As you fold, tuck the elastic in, the deeper the better. The elastic is an agent of chaos. You need clarity and straight lines. Tuck and smooth. Breathe.
If you’re still with me, you should have produced a smaller, more manageable rectangle. Keep smoothing and tucking. There will be egregiously unruly lumps and folds. Tuck them away. Smooth them down. Your fitted sheet did not want to cooperate in the dryer, and it will certainly not want to cooperate now. Whisper to yourself, “I can do this.”
Fold the rectangle one more time by bringing the corners closest to you meet the corners on the far side (this time the edge closest to you is a long side).

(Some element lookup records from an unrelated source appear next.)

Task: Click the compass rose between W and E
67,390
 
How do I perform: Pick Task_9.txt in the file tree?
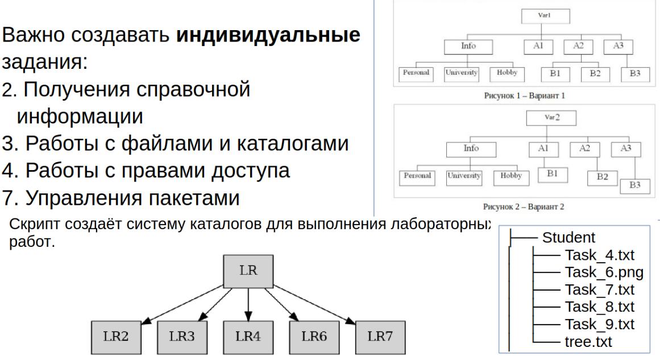599,326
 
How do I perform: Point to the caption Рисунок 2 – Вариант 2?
516,206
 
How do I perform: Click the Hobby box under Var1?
505,74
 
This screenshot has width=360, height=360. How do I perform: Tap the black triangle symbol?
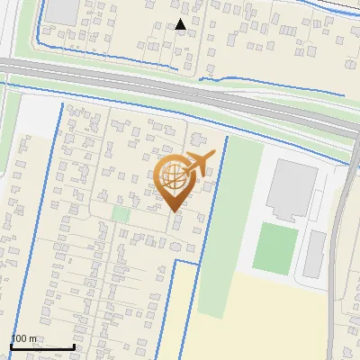180,24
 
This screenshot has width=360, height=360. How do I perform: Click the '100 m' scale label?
24,338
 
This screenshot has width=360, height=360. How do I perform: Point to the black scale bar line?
41,346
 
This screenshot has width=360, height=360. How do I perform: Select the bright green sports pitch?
275,248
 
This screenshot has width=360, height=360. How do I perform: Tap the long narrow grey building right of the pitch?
314,254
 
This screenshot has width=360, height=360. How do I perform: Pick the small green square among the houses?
121,213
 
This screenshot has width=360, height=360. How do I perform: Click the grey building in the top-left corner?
63,10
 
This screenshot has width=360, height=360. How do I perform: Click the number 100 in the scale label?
19,338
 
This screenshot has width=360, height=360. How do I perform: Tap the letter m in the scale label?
33,338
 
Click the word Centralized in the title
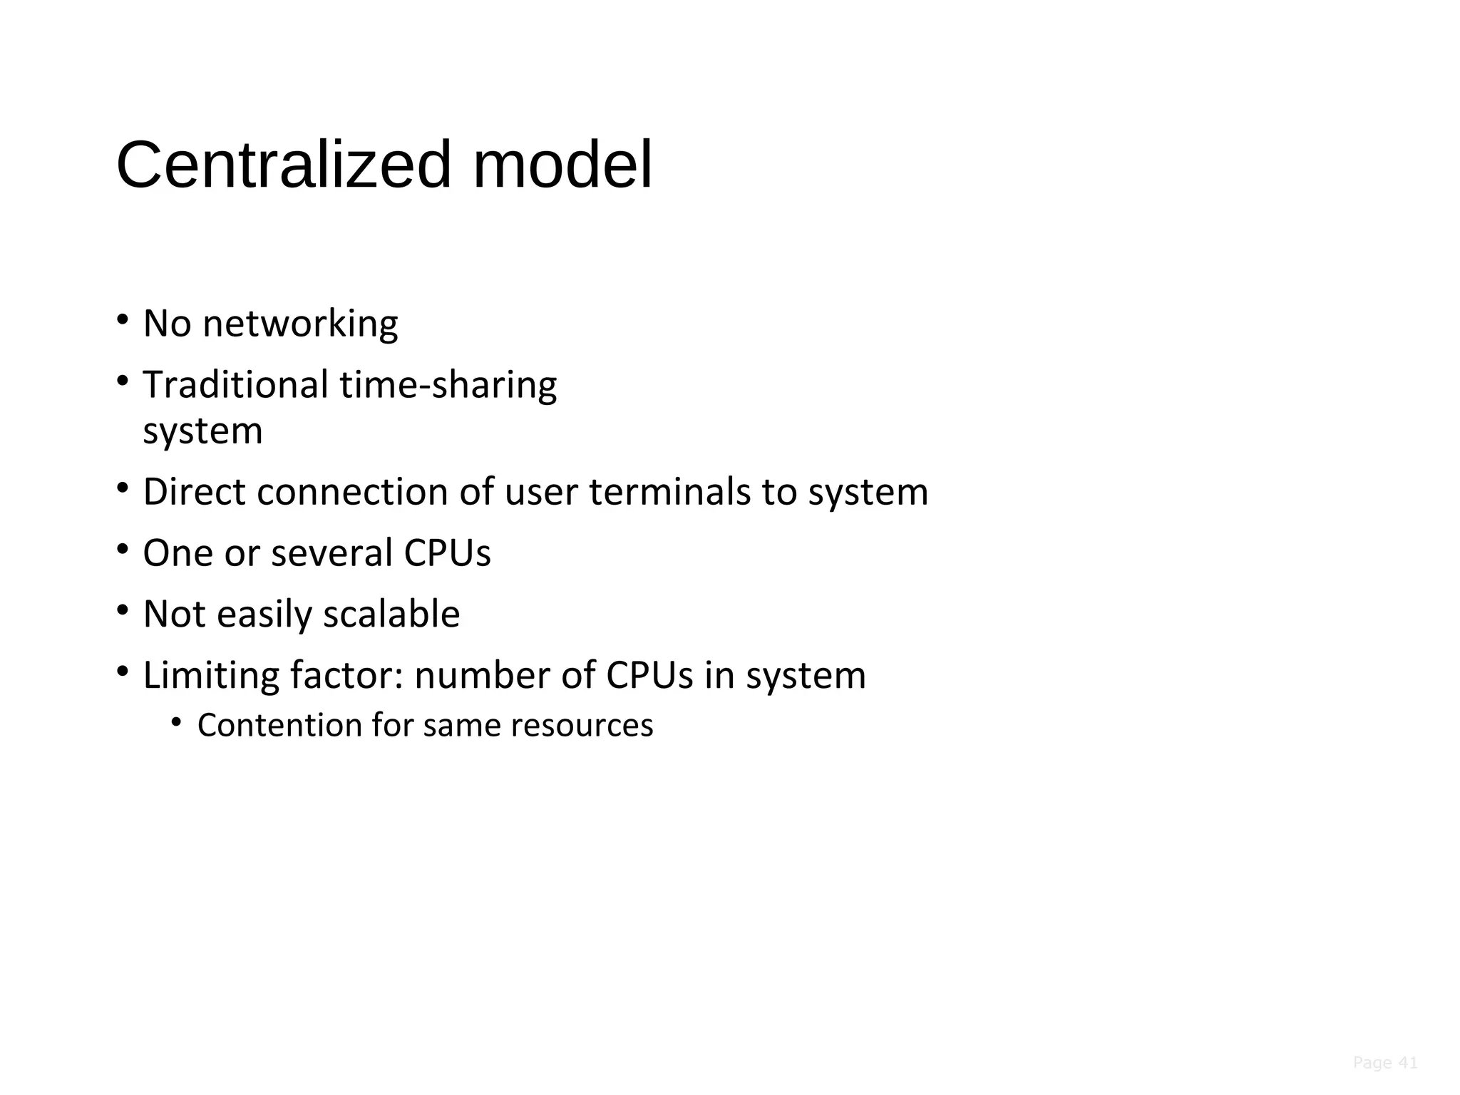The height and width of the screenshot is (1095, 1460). click(284, 165)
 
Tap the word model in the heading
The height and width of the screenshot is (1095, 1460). click(562, 165)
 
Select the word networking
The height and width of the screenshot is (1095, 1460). click(300, 324)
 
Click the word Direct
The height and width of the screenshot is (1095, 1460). click(194, 492)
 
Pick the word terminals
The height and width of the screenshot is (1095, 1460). click(669, 492)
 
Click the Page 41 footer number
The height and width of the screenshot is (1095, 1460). click(1384, 1063)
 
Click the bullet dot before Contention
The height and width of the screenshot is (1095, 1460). click(177, 722)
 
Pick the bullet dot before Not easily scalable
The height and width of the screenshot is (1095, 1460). click(123, 610)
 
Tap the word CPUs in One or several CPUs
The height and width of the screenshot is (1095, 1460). click(447, 553)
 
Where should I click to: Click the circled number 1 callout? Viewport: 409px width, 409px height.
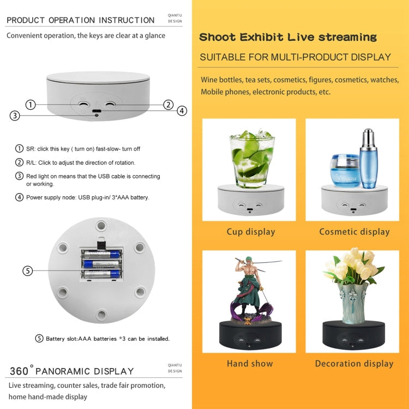point(31,104)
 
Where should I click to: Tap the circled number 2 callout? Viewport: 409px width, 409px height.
point(169,104)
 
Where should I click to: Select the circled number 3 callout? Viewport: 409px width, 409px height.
point(15,116)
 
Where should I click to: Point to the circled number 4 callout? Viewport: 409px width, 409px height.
point(182,111)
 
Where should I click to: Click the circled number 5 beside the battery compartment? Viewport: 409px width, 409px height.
point(28,270)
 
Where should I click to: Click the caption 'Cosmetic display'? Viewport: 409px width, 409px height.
point(354,232)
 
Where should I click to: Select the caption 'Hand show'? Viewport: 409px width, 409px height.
point(250,363)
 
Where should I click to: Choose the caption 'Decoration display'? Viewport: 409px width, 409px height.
point(354,363)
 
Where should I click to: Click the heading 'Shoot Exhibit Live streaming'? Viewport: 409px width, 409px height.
point(288,38)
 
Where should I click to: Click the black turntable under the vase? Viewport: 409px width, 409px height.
point(354,335)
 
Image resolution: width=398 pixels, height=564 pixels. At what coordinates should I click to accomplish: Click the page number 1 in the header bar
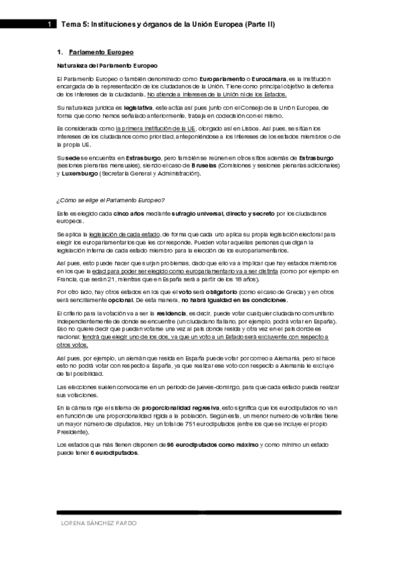(x=50, y=24)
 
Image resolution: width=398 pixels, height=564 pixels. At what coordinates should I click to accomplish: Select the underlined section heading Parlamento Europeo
(x=101, y=52)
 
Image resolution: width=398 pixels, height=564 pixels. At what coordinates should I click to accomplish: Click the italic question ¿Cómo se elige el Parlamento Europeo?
(x=111, y=200)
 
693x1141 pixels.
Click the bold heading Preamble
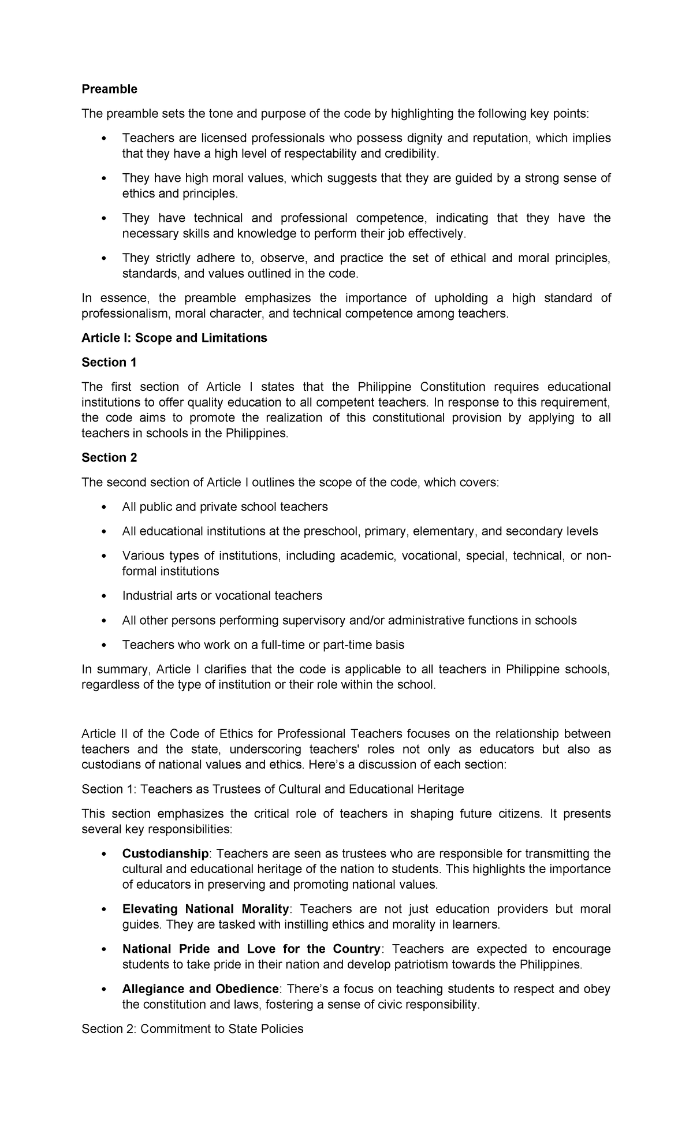pos(109,89)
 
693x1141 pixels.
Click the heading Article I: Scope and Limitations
pos(174,338)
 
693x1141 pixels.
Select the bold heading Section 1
pos(109,362)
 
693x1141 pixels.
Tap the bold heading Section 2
pos(109,457)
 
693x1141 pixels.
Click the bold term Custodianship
pos(165,853)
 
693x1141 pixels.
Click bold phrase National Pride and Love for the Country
pos(251,949)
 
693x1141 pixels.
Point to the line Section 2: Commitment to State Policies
pos(192,1028)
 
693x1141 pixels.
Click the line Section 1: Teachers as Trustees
pos(273,789)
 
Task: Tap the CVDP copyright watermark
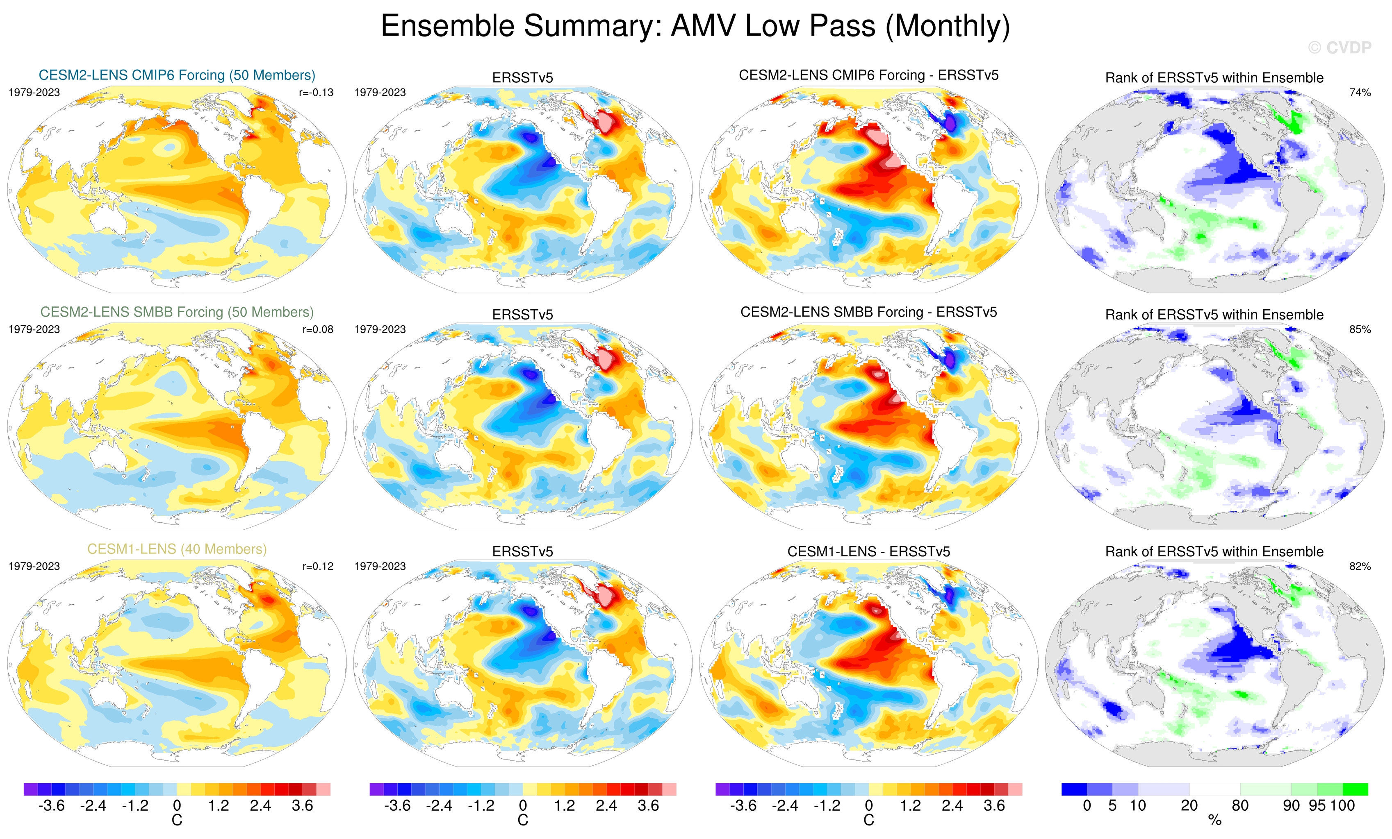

Take the short edge and fold it toward the center, a couple of inches shy of the middle. Repeat on the other side. You should now have a rectangle with a small space between two folded-over edges. It’s not attractive, but neither is getting older, our current political climate, or that face your child makes when you ask them to put away their phone at dinner.
Think of the small space in the middle as the spine of a book, or maybe a chasm that swallowed your youthful idealism and boundless energy. Fold one short end onto the other short end over that space, which will create the illusion of a competently folded fitted sheet. That, my friends, is the whole point of adulthood: the illusion of order. The lumps and wrinkles and the disorder are still there, make no mistake, but all those messy parts will be hidden inside.
“All those messy parts will be hidden inside” is a good thing to remember when your doorbell rings and you want nothing more than to crouch under your kitchen table but you answer the door anyway.
I applaude you but I've found a different solution. Sheets go from the dryer right onto the bed. The monotony of those pale blue sheets is comforting. Attempting to corral them into the closet in an orderly fashion assaults my immune system and makes me holler and itch.
I am 57, it's too late for me! I am happy you mastered those dang curves Irena as I know how much those small victories in life can give so much joy and PEACE. I am doomed however, because my mom was so many Pac Man levels up from me in the sheet care department; she actually IRONED ALL the sheets while she stood in the kitchen watching Days of Our Lives and Merv Griffin. Me? As lovely as crisply laundered and ironed sheets are (exquisite childhood memory) I am mind blown at the time spent for that, so no, not ever happening in my home. The most I can muster is 4 corners tucked into each other and a hasty burrito roll up which is not as tidy but I also never mistake a flat for a fitted in the cupboard. My own hack of impatient coping.